Try it -
Restate the entries word for word, omitting nothing.
** Data listing follows **
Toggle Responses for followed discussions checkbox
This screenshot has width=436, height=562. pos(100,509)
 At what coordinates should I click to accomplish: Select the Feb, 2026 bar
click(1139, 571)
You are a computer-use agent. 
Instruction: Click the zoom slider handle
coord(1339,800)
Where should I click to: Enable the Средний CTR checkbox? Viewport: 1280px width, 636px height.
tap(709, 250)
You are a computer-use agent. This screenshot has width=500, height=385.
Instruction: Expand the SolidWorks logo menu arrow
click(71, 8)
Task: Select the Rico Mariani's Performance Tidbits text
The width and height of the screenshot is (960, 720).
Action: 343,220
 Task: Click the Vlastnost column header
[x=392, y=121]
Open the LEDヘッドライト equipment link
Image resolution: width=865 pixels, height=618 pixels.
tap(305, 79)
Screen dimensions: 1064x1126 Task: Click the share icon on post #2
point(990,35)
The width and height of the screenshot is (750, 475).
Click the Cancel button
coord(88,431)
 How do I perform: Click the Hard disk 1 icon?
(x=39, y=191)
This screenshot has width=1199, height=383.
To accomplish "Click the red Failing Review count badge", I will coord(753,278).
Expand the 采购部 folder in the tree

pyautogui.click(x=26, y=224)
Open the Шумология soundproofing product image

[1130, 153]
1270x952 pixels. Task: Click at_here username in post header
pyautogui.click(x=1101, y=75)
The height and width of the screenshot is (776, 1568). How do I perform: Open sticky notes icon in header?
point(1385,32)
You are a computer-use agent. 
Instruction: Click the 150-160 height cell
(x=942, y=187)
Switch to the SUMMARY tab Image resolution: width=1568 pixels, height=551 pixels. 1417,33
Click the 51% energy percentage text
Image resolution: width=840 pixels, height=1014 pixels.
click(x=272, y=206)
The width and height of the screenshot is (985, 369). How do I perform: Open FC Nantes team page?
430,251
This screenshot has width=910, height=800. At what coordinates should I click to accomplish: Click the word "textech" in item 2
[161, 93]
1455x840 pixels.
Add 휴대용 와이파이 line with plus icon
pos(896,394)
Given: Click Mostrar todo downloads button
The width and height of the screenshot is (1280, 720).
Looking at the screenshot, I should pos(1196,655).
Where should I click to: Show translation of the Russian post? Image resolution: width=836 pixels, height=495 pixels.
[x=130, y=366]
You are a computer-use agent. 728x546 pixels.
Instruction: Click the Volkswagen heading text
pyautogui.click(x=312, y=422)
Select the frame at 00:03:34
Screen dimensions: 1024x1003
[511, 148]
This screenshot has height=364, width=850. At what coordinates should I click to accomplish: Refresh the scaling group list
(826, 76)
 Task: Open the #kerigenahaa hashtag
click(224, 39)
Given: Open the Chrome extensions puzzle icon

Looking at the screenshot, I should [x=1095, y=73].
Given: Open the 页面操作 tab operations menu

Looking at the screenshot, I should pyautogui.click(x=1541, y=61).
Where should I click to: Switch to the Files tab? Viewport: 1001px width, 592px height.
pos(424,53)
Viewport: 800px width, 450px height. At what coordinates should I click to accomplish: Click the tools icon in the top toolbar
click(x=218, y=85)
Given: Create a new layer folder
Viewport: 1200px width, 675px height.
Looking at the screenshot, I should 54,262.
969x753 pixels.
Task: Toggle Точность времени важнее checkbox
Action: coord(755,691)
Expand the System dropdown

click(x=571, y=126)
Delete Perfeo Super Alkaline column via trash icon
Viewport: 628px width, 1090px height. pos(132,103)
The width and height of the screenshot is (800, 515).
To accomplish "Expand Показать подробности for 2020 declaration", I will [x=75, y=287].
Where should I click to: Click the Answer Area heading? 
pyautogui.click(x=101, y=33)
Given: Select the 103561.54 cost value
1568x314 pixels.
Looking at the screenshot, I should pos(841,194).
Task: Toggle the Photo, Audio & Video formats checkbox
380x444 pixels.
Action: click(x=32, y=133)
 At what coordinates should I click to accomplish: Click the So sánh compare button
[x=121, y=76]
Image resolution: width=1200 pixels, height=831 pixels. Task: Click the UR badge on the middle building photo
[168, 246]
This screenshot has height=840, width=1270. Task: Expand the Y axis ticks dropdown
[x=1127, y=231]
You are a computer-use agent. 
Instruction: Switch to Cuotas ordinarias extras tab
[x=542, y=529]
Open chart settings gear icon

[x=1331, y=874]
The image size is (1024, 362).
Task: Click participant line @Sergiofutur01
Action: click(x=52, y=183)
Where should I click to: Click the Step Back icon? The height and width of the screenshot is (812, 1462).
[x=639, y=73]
** End of Data listing **
Written response -
Toggle Responses for followed discussions checkbox
This screenshot has width=436, height=562. pos(100,509)
 At what coordinates should I click to accomplish: Select the Feb, 2026 bar
click(1139, 571)
You are a computer-use agent. 
Instruction: Click the zoom slider handle
coord(1339,800)
Where should I click to: Enable the Средний CTR checkbox? Viewport: 1280px width, 636px height.
tap(709, 250)
You are a computer-use agent. This screenshot has width=500, height=385.
Instruction: Expand the SolidWorks logo menu arrow
click(71, 8)
Task: Select the Rico Mariani's Performance Tidbits text
The width and height of the screenshot is (960, 720).
Action: 343,220
 Task: Click the Vlastnost column header
[x=392, y=121]
Open the LEDヘッドライト equipment link
Image resolution: width=865 pixels, height=618 pixels.
tap(305, 79)
Screen dimensions: 1064x1126 Task: Click the share icon on post #2
point(990,35)
The width and height of the screenshot is (750, 475).
Click the Cancel button
coord(88,431)
 How do I perform: Click the Hard disk 1 icon?
(x=39, y=191)
This screenshot has width=1199, height=383.
To accomplish "Click the red Failing Review count badge", I will coord(753,278).
Expand the 采购部 folder in the tree

pyautogui.click(x=26, y=224)
Open the Шумология soundproofing product image

[1130, 153]
1270x952 pixels. Task: Click at_here username in post header
pyautogui.click(x=1101, y=75)
The height and width of the screenshot is (776, 1568). How do I perform: Open sticky notes icon in header?
point(1385,32)
You are a computer-use agent. 
Instruction: Click the 150-160 height cell
(x=942, y=187)
Switch to the SUMMARY tab Image resolution: width=1568 pixels, height=551 pixels. 1417,33
Click the 51% energy percentage text
Image resolution: width=840 pixels, height=1014 pixels.
click(x=272, y=206)
The width and height of the screenshot is (985, 369). How do I perform: Open FC Nantes team page?
430,251
This screenshot has width=910, height=800. At what coordinates should I click to accomplish: Click the word "textech" in item 2
[161, 93]
1455x840 pixels.
Add 휴대용 와이파이 line with plus icon
pos(896,394)
Given: Click Mostrar todo downloads button
The width and height of the screenshot is (1280, 720).
Looking at the screenshot, I should pos(1196,655).
Where should I click to: Show translation of the Russian post? Image resolution: width=836 pixels, height=495 pixels.
[x=130, y=366]
You are a computer-use agent. 728x546 pixels.
Instruction: Click the Volkswagen heading text
pyautogui.click(x=312, y=422)
Select the frame at 00:03:34
Screen dimensions: 1024x1003
[511, 148]
This screenshot has height=364, width=850. At what coordinates should I click to accomplish: Refresh the scaling group list
(826, 76)
 Task: Open the #kerigenahaa hashtag
click(224, 39)
Given: Open the Chrome extensions puzzle icon

Looking at the screenshot, I should [x=1095, y=73].
Given: Open the 页面操作 tab operations menu

Looking at the screenshot, I should pyautogui.click(x=1541, y=61).
Where should I click to: Switch to the Files tab? Viewport: 1001px width, 592px height.
pos(424,53)
Viewport: 800px width, 450px height. At what coordinates should I click to accomplish: Click the tools icon in the top toolbar
click(x=218, y=85)
Given: Create a new layer folder
Viewport: 1200px width, 675px height.
Looking at the screenshot, I should 54,262.
969x753 pixels.
Task: Toggle Точность времени важнее checkbox
Action: coord(755,691)
Expand the System dropdown

click(x=571, y=126)
Delete Perfeo Super Alkaline column via trash icon
Viewport: 628px width, 1090px height. pos(132,103)
The width and height of the screenshot is (800, 515).
To accomplish "Expand Показать подробности for 2020 declaration", I will [x=75, y=287].
Where should I click to: Click the Answer Area heading? 
pyautogui.click(x=101, y=33)
Given: Select the 103561.54 cost value
1568x314 pixels.
Looking at the screenshot, I should pos(841,194).
Task: Toggle the Photo, Audio & Video formats checkbox
380x444 pixels.
Action: click(x=32, y=133)
 At what coordinates should I click to accomplish: Click the So sánh compare button
[x=121, y=76]
Image resolution: width=1200 pixels, height=831 pixels. Task: Click the UR badge on the middle building photo
[168, 246]
This screenshot has height=840, width=1270. Task: Expand the Y axis ticks dropdown
[x=1127, y=231]
You are a computer-use agent. 
Instruction: Switch to Cuotas ordinarias extras tab
[x=542, y=529]
Open chart settings gear icon

[x=1331, y=874]
The image size is (1024, 362).
Task: Click participant line @Sergiofutur01
Action: click(x=52, y=183)
Where should I click to: Click the Step Back icon? The height and width of the screenshot is (812, 1462).
[x=639, y=73]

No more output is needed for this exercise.